Mathilda estava muito mais que decidida e seus grandes olhos azuis pareciam cristais entre a iluminação crepitante da lareira. O fogo dançava no fundo da sala. O marido, com um olhar péssimo de desaprovação, começou a irritar Alice ainda mais.

— Mathilda — disse Alice, arrasada, em um tom mais fino que o esperado. A irmã a encarou por um tempo, aparentemente não esperando apenas que terminasse a frase. — Como pôde pensar em esconder algo assim da gente? Se não fosse eu te olhar você ainda estaria escondendo! Que droga...

— Eu ia contar de qualquer jeit... — murmurou Mathilda.

— Isso não importa! — continuou Alice. Sua voz trêmula de raiva ecoou por toda a sala e ouviu cochichos por trás da porta. Ela foi marchando na direção dela e a abriu, flagrando os empregados. Estava com tanta raiva que se sentiu obrigada a descontar tudo neles. — Saiam daqui, isso é assunto particular de família. Se puderem ter a dignidade de criarem seus próprios assuntos em outro lugar, agradeço e muito. — Os empregados, de cabeça baixa, concordaram e saíram em silêncio.



A noite foi bem silenciosa na casa da mãe de Alice, principalmente depois da briga que teve com a irmã. Claro que ela estava arrependida de ter gritado com ela e não ter se mantido em silêncio foi mesmo um erro. Não sabia pelo que Mathilda estava passando e gritar com ela com certeza não foi de grande auxílio. Por isso, resolveu se levantar e se desculpar com a irmã naquele momento. Caminhando na direção da porta, girou a maçaneta e sentiu uma pressão, quase como se alguém estivesse girando ao mesmo tempo que ela.

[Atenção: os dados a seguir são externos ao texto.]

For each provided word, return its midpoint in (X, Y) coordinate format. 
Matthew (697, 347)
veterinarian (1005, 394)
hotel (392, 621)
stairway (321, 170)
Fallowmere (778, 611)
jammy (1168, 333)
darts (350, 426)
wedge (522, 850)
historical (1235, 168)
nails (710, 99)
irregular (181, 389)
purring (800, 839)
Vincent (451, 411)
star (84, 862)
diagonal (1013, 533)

E era mesmo. Quando a porta se abriu, Mathilda estava do outro lado, com os olhos quase fechados de tristeza. As duas se abraçaram, em silêncio, e fecharam a porta. Dinah abriu seus olhinhos sonolentos e os fechou novamente ao perceber que não tinha nada para ver.

— Mathilda, me perdoe.

— Está tudo bem, irmã, está tudo bem — respondeu Mathilda, chorando. Era claro que a última coisa que ela queria era ficar brigada com a irmã, mesmo por uma hora. — Meu Deus... como eu poderia imaginar que com a minha idade eu estaria fértil. Minha menstruação está atrasada há quase um mês e ando muito enjoada. É claro que estou grávida...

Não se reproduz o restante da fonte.